How is this even real? The weight of it seems incomprehensible, yet somehow it’s true. I’ll never again get to hug her neck, belly laugh with her, seek her advice when I need it, go to an Astros game together, or see that smile that lights up a room. You know life is fragile and precious, but until someone you love is suddenly taken away, you don’t grasp the magnitude of it all. When it’s someone else’s aunt, mother, daughter, sister, friend, it’s sad and maybe even tragic, but when she’s your person, it rips your heart open, leaving you gasping for air, unable to believe that she’s really gone. At first, there’s shock and disbelief, a numbness that comes over you. Then the reality of everything settles in on your chest, bringing with it a heaviness you can’t really understand. A dark cloud follows you everywhere, tears falling as rain from your eyes. You try to push the feelings aside and do what you have to do, but your heart’s not really into it and your mind’s somewhere else, a vacant look in your eyes.
I know that as much as I’m hurting, it can’t even compare to the pain that Uncle Mike and Jason are feeling, losing their wife and mom, or how her sisters and brother and parents are feeling. Their whole world has just shattered. I can’t even imagine what that feels like. A month ago, Kathy was healthy and fine, and now she’s gone. This awful virus that has wrecked millions of lives has claimed another one. It’s not fair. She didn’t deserve this. She had so much life left in her, so much left to offer the world.
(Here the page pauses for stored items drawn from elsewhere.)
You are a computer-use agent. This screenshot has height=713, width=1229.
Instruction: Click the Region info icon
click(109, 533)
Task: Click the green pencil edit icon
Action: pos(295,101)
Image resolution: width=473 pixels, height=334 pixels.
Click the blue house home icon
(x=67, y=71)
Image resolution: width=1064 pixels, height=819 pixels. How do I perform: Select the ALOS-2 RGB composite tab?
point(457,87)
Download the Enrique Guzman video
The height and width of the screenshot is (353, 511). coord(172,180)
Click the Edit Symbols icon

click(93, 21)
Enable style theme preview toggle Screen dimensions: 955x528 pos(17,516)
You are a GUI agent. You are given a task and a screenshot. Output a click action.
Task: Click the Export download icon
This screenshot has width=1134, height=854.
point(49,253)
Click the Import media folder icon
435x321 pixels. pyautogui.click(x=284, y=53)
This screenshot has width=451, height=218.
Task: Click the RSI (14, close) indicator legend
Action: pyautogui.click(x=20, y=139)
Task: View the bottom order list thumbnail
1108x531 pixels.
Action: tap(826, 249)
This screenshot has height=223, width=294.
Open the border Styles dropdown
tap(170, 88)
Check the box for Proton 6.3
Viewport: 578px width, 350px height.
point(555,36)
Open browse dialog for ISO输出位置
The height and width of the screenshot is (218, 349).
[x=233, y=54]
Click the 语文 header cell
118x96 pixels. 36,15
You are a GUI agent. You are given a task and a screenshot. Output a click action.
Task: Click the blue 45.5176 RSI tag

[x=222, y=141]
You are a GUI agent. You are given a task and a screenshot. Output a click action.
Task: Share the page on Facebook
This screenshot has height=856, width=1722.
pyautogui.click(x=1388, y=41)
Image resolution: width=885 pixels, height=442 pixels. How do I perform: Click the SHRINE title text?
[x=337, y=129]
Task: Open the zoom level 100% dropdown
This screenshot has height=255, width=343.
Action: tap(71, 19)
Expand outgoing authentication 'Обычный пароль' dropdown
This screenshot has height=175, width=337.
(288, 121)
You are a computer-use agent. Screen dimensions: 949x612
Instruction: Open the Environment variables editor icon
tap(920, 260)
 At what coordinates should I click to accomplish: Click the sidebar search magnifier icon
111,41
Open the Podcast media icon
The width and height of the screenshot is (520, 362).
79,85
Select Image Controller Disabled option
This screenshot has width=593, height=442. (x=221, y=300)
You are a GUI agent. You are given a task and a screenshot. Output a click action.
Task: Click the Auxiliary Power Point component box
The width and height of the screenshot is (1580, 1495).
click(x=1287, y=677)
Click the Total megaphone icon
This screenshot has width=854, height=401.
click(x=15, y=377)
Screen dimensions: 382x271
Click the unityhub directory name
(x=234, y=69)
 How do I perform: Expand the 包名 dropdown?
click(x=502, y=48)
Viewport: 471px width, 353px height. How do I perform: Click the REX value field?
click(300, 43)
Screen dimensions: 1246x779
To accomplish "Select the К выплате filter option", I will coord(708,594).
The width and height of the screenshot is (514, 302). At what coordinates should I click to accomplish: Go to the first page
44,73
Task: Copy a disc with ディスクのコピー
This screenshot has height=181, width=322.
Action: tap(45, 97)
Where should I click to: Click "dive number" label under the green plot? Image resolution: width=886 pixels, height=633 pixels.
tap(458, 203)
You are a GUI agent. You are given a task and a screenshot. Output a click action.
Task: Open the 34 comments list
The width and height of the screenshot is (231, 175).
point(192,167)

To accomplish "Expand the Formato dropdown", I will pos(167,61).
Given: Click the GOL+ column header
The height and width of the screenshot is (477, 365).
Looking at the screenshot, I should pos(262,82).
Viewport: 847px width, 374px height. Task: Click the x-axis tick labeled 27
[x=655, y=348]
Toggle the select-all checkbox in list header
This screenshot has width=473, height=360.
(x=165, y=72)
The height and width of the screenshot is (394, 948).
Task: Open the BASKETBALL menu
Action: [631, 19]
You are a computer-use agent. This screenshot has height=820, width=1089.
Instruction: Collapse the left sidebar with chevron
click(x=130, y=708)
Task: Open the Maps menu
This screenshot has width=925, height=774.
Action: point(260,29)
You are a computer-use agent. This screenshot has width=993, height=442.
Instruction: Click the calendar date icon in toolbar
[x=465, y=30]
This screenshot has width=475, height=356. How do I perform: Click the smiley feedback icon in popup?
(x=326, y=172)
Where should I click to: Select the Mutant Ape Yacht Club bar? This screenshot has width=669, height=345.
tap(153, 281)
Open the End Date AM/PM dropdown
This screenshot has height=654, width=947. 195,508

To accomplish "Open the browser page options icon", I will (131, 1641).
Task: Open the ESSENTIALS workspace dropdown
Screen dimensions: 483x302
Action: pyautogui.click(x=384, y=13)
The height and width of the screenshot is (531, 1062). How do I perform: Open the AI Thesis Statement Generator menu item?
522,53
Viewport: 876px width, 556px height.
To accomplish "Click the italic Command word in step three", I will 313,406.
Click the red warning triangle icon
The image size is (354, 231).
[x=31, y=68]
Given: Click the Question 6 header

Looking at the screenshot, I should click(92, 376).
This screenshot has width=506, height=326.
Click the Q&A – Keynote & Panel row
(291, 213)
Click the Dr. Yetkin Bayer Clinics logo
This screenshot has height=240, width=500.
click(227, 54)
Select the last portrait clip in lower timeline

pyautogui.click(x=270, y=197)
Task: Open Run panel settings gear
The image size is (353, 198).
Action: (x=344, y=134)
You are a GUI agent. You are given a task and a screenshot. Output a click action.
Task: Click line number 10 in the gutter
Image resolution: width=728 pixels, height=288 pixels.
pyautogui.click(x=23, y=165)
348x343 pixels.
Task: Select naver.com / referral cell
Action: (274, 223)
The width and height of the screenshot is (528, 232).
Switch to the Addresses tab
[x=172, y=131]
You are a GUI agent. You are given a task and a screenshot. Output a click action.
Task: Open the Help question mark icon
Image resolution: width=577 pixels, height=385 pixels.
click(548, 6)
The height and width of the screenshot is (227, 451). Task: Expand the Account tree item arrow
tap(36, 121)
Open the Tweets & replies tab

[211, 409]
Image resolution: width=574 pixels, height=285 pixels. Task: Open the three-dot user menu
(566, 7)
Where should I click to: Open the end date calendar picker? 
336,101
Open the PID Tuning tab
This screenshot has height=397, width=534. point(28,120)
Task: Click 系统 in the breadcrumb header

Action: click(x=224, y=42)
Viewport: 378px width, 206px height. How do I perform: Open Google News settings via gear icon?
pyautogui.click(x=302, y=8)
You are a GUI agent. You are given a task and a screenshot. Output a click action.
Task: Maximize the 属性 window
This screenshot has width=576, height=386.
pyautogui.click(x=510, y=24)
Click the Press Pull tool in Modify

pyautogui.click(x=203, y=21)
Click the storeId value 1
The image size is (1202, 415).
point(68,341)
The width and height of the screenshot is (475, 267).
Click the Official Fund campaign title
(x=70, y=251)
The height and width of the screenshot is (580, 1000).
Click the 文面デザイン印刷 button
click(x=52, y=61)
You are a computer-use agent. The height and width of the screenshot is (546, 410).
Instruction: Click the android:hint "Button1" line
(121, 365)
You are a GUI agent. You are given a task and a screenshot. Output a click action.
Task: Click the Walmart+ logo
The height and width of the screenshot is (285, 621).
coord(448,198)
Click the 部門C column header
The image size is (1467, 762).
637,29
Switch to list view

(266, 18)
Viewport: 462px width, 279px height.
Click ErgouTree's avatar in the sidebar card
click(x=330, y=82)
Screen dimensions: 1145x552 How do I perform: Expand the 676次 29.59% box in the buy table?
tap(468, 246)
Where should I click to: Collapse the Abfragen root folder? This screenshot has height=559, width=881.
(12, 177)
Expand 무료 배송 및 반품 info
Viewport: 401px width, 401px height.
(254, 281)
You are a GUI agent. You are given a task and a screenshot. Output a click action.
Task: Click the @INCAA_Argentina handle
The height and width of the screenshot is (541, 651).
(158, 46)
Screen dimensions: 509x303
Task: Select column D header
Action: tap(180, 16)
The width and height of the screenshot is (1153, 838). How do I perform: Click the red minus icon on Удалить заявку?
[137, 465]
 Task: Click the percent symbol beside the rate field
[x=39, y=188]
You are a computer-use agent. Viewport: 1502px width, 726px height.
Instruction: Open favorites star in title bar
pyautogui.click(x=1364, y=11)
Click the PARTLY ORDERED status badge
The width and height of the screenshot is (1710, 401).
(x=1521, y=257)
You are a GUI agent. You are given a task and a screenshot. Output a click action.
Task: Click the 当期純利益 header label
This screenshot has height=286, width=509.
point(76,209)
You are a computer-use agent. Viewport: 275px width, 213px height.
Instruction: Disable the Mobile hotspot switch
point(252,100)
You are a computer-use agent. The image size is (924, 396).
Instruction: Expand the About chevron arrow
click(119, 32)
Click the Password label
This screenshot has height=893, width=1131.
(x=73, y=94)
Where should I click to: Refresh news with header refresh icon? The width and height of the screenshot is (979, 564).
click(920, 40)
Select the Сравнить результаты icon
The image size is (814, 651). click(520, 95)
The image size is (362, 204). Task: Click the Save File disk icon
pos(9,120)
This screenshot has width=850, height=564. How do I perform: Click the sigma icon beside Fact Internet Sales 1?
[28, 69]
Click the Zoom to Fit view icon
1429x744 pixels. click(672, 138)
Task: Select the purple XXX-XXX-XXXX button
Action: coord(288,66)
As I sit here, alone, halfway around the world, all I want to do is be with my family. While I know there’s nothing I can do to bring her back and nothing I can do to make it better, I wish I could cry with them, hug them, spend time with them, and let them know I love them. When someone dies, you are more aware of the importance of family and togetherness. In these current times, it’s much harder to be away from home. I hope they know how much I love them and wish I could be with them.